** begin SUPPLIED RECORDS **

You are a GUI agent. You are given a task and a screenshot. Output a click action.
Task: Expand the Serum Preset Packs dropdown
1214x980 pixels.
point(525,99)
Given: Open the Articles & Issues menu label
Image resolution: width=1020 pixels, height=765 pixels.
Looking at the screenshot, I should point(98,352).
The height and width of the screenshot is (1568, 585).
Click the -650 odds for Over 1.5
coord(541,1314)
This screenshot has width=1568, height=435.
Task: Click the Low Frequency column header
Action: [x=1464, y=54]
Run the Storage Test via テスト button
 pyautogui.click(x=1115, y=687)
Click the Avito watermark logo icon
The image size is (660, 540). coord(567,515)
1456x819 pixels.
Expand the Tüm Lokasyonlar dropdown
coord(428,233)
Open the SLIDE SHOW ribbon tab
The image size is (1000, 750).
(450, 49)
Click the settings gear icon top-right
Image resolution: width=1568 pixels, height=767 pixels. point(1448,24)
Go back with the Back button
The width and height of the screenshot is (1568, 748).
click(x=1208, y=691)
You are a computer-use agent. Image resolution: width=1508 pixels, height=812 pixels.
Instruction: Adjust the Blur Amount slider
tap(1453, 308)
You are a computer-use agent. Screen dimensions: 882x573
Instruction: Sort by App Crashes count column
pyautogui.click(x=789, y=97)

** end SUPPLIED RECORDS **

Reproduce the records above with "dropdown" renamed to "drop-down list" wherever it occurs, leaving everything else unchanged.

You are a GUI agent. You are given a task and a screenshot. Output a click action.
Task: Expand the Serum Preset Packs drop-down list
1214x980 pixels.
point(525,99)
Given: Open the Articles & Issues menu label
Image resolution: width=1020 pixels, height=765 pixels.
Looking at the screenshot, I should point(98,352).
The height and width of the screenshot is (1568, 585).
Click the -650 odds for Over 1.5
coord(541,1314)
This screenshot has width=1568, height=435.
Task: Click the Low Frequency column header
Action: [x=1464, y=54]
Run the Storage Test via テスト button
 pyautogui.click(x=1115, y=687)
Click the Avito watermark logo icon
The image size is (660, 540). coord(567,515)
1456x819 pixels.
Expand the Tüm Lokasyonlar drop-down list
coord(428,233)
Open the SLIDE SHOW ribbon tab
The image size is (1000, 750).
(450, 49)
Click the settings gear icon top-right
Image resolution: width=1568 pixels, height=767 pixels. point(1448,24)
Go back with the Back button
The width and height of the screenshot is (1568, 748).
click(x=1208, y=691)
You are a computer-use agent. Image resolution: width=1508 pixels, height=812 pixels.
Instruction: Adjust the Blur Amount slider
tap(1453, 308)
You are a computer-use agent. Screen dimensions: 882x573
Instruction: Sort by App Crashes count column
pyautogui.click(x=789, y=97)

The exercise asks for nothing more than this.